- Task goal -
Give the items below as a JSON list of strings, one string per line and no blank lines, starting at the line that contains "Screen dimensions: 1113x493" and ending at the line that contains "[x=95, y=21]", both included. Leave the pictures out of the list.
#####
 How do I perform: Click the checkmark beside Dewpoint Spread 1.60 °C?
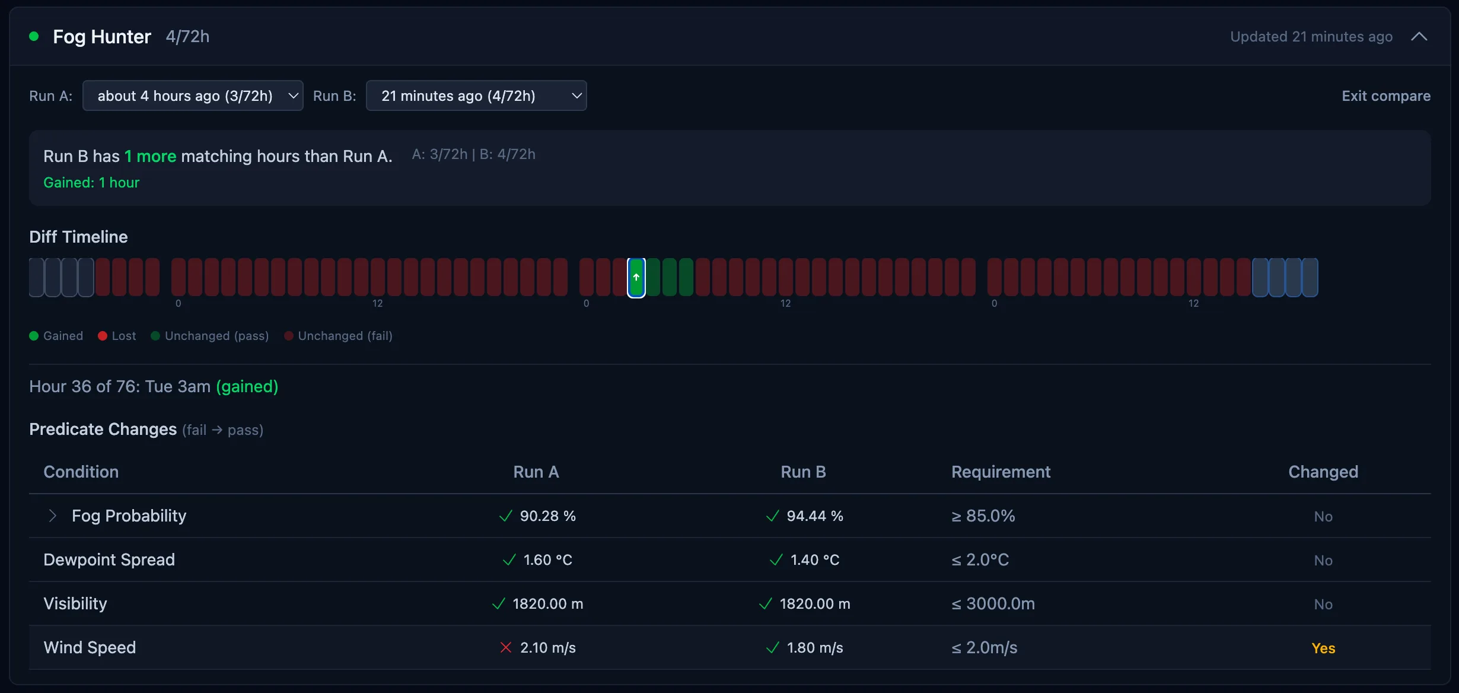508,560
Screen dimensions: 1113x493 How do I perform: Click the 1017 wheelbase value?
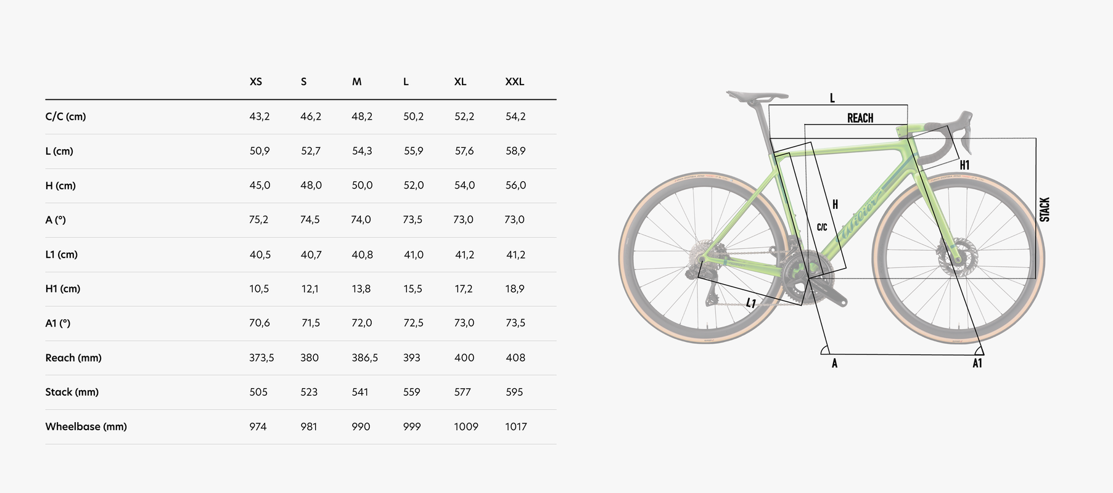pos(515,426)
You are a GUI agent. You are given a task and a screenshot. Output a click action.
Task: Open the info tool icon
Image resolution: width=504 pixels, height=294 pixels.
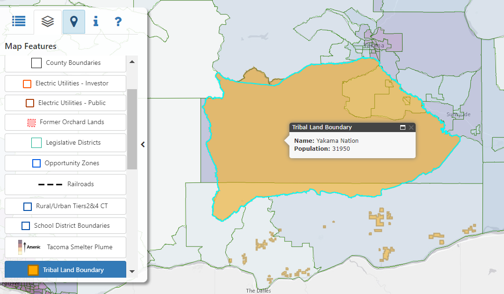[x=95, y=21]
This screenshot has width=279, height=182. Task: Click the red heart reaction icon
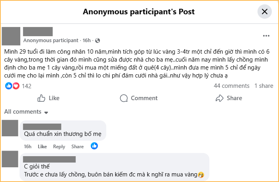pyautogui.click(x=16, y=86)
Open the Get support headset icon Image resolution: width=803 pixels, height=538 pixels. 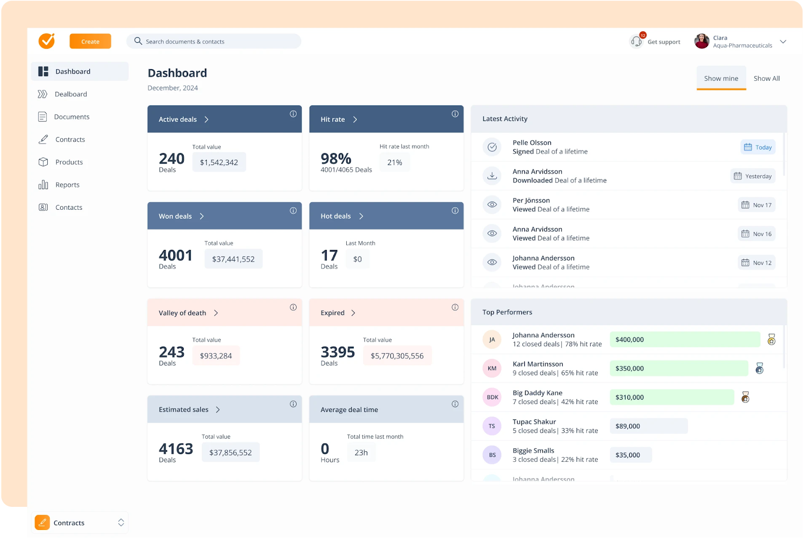[x=636, y=41]
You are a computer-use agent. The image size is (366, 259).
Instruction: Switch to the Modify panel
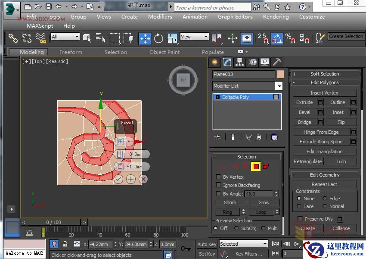[227, 62]
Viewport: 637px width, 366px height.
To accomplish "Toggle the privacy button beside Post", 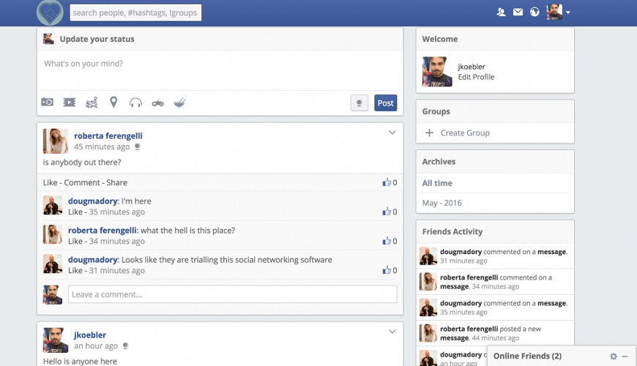I will [x=359, y=103].
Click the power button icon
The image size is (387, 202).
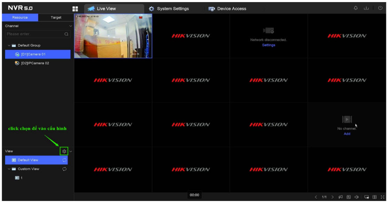380,8
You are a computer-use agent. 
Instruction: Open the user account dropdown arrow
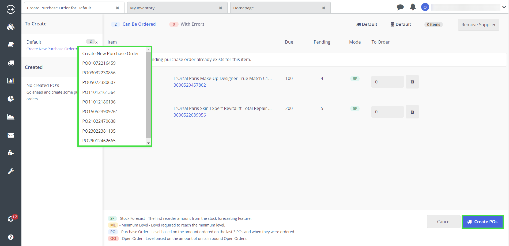click(504, 7)
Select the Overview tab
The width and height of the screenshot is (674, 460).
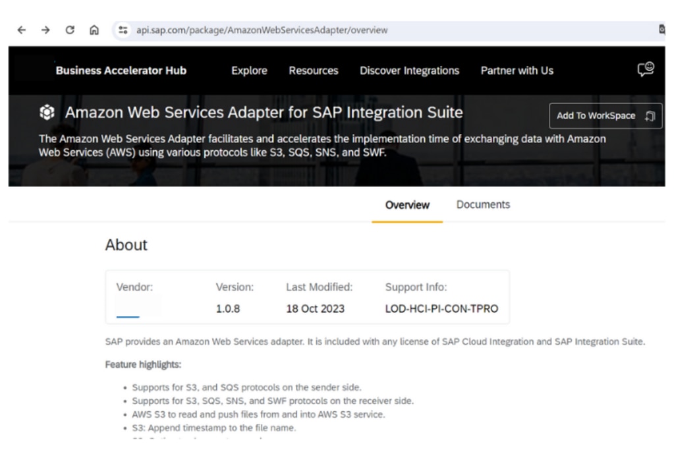(407, 205)
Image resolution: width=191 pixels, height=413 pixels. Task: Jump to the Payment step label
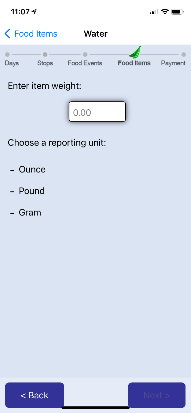coord(173,63)
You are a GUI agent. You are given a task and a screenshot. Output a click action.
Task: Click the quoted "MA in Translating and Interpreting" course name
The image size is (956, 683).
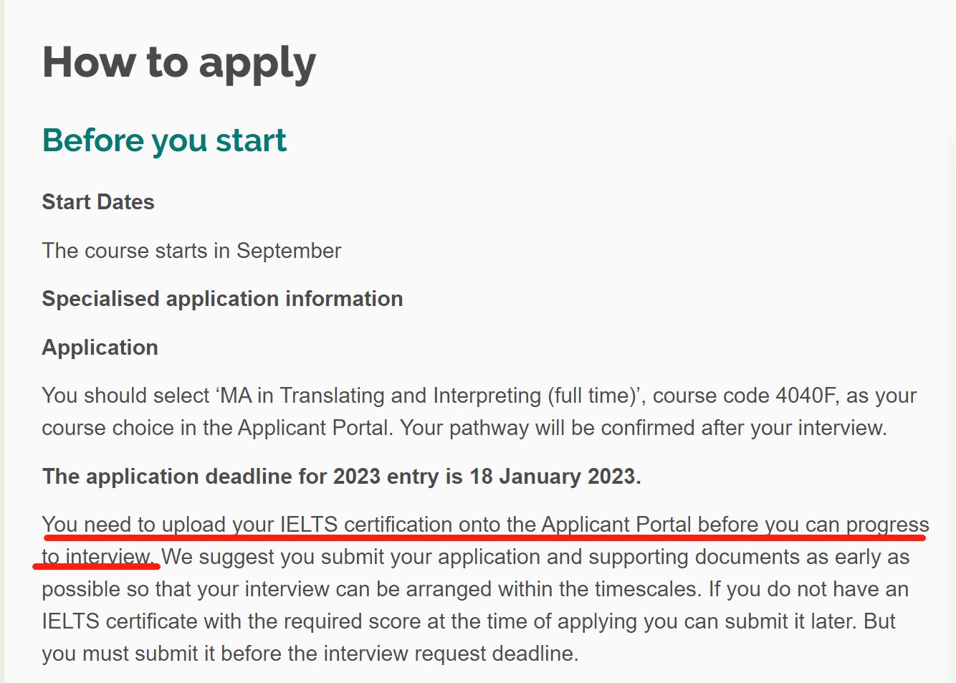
#####
- Final answer -
[
  "Screen dimensions: 1113x493 How do I perform: Click the 1017 wheelbase value?",
  "pos(515,426)",
  "You are a GUI agent. You are given a task and a screenshot. Output a click action.",
  "Task: Open the info tool icon",
  "Image resolution: width=504 pixels, height=294 pixels.",
  "[x=95, y=21]"
]